TASK BRIEF: Give back exactly the lines of the data below, starting with the line that has "Shop (60, 143)" and going on through the line that has "Menu (300, 143)".

EXERCISE DATA:
━━━━━━━━━━━━━━━━
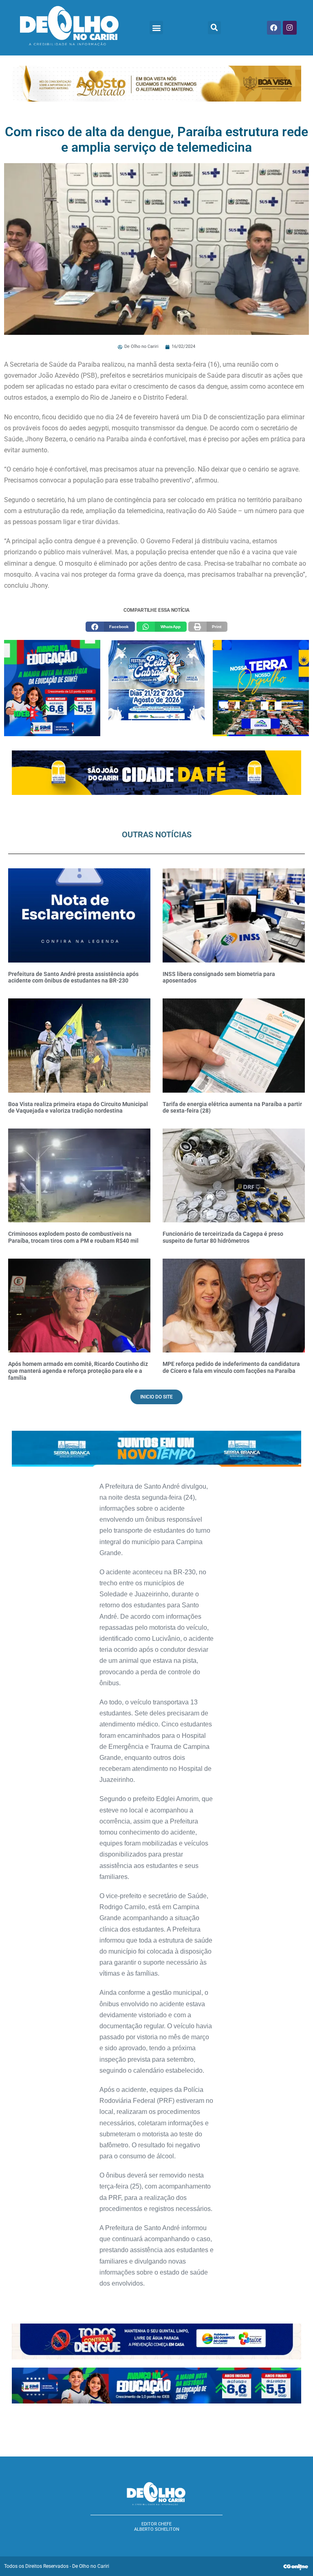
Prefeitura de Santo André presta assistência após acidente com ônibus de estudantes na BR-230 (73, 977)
━━━━━━━━━━━━━━━━
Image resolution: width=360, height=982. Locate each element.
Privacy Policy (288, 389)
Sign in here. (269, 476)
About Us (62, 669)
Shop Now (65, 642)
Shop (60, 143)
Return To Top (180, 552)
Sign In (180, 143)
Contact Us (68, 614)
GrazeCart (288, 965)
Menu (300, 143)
━━━━━━━━━━━━━━━━
OUTPUT BELOW:
Shop (60, 143)
Return To Top (180, 552)
Sign In (180, 143)
Contact Us (68, 614)
GrazeCart (288, 965)
Menu (300, 143)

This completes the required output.